To do
Put every line of the data below into a numbered list, leaving out the blank lines.

Material to process

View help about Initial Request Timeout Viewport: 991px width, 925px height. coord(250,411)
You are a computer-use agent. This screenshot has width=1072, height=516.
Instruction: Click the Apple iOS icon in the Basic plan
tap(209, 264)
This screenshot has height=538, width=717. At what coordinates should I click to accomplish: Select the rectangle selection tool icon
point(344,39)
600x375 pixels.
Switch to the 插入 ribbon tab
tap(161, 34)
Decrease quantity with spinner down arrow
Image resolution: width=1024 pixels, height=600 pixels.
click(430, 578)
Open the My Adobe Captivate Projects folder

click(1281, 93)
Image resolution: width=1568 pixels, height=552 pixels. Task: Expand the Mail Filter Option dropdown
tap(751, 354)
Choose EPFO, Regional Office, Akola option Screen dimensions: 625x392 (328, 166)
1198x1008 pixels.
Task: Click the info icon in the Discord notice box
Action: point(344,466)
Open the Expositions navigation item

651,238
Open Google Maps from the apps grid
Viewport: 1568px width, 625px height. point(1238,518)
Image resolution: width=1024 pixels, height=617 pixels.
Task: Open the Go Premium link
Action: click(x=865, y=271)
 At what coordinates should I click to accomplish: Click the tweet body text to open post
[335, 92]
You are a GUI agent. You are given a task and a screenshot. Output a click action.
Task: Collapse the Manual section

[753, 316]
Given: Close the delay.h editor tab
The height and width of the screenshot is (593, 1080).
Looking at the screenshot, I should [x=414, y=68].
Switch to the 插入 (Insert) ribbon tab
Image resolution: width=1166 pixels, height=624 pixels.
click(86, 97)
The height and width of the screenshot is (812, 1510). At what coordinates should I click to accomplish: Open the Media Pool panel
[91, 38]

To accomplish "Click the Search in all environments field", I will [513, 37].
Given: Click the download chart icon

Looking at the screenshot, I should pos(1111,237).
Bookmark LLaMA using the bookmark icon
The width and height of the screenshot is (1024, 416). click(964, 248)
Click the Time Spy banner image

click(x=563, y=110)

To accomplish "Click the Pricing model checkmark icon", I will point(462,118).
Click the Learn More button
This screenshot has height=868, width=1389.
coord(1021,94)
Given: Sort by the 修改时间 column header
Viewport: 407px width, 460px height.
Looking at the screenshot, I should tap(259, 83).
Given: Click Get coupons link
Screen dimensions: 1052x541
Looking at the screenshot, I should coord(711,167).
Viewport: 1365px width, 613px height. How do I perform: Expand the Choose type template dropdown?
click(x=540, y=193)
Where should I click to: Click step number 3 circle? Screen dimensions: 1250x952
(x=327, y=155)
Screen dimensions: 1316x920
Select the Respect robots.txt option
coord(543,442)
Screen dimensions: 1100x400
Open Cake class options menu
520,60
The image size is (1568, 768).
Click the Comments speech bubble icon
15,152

Exercise answer
1. View help about Initial Request Timeout Viewport: 991px width, 925px height. coord(250,411)
2. You are a computer-use agent. This screenshot has width=1072, height=516.
3. Instruction: Click the Apple iOS icon in the Basic plan
4. tap(209, 264)
5. This screenshot has height=538, width=717. At what coordinates should I click to accomplish: Select the rectangle selection tool icon
6. point(344,39)
7. 600x375 pixels.
8. Switch to the 插入 ribbon tab
9. tap(161, 34)
10. Decrease quantity with spinner down arrow
11. Image resolution: width=1024 pixels, height=600 pixels.
12. click(430, 578)
13. Open the My Adobe Captivate Projects folder
14. click(1281, 93)
15. Image resolution: width=1568 pixels, height=552 pixels. Task: Expand the Mail Filter Option dropdown
16. tap(751, 354)
17. Choose EPFO, Regional Office, Akola option Screen dimensions: 625x392 (328, 166)
18. 1198x1008 pixels.
19. Task: Click the info icon in the Discord notice box
20. Action: point(344,466)
21. Open the Expositions navigation item
22. 651,238
23. Open Google Maps from the apps grid
24. Viewport: 1568px width, 625px height. point(1238,518)
25. Image resolution: width=1024 pixels, height=617 pixels.
26. Task: Open the Go Premium link
27. Action: click(x=865, y=271)
28.  At what coordinates should I click to accomplish: Click the tweet body text to open post
29. [335, 92]
30. You are a GUI agent. You are given a task and a screenshot. Output a click action.
31. Task: Collapse the Manual section
32. [753, 316]
33. Given: Close the delay.h editor tab
34. The height and width of the screenshot is (593, 1080).
35. Looking at the screenshot, I should [x=414, y=68].
36. Switch to the 插入 (Insert) ribbon tab
37. Image resolution: width=1166 pixels, height=624 pixels.
38. click(86, 97)
39. The height and width of the screenshot is (812, 1510). At what coordinates should I click to accomplish: Open the Media Pool panel
40. [91, 38]
41. To accomplish "Click the Search in all environments field", I will [513, 37].
42. Given: Click the download chart icon
43. Looking at the screenshot, I should pos(1111,237).
44. Bookmark LLaMA using the bookmark icon
45. The width and height of the screenshot is (1024, 416). click(964, 248)
46. Click the Time Spy banner image
47. click(x=563, y=110)
48. To accomplish "Click the Pricing model checkmark icon", I will point(462,118).
49. Click the Learn More button
50. This screenshot has height=868, width=1389.
51. coord(1021,94)
52. Given: Sort by the 修改时间 column header
53. Viewport: 407px width, 460px height.
54. Looking at the screenshot, I should tap(259, 83).
55. Given: Click Get coupons link
56. Screen dimensions: 1052x541
57. Looking at the screenshot, I should coord(711,167).
58. Viewport: 1365px width, 613px height. How do I perform: Expand the Choose type template dropdown?
59. click(x=540, y=193)
60. Where should I click to: Click step number 3 circle? Screen dimensions: 1250x952
61. (x=327, y=155)
62. Screen dimensions: 1316x920
63. Select the Respect robots.txt option
64. coord(543,442)
65. Screen dimensions: 1100x400
66. Open Cake class options menu
67. 520,60
68. The image size is (1568, 768).
69. Click the Comments speech bubble icon
70. 15,152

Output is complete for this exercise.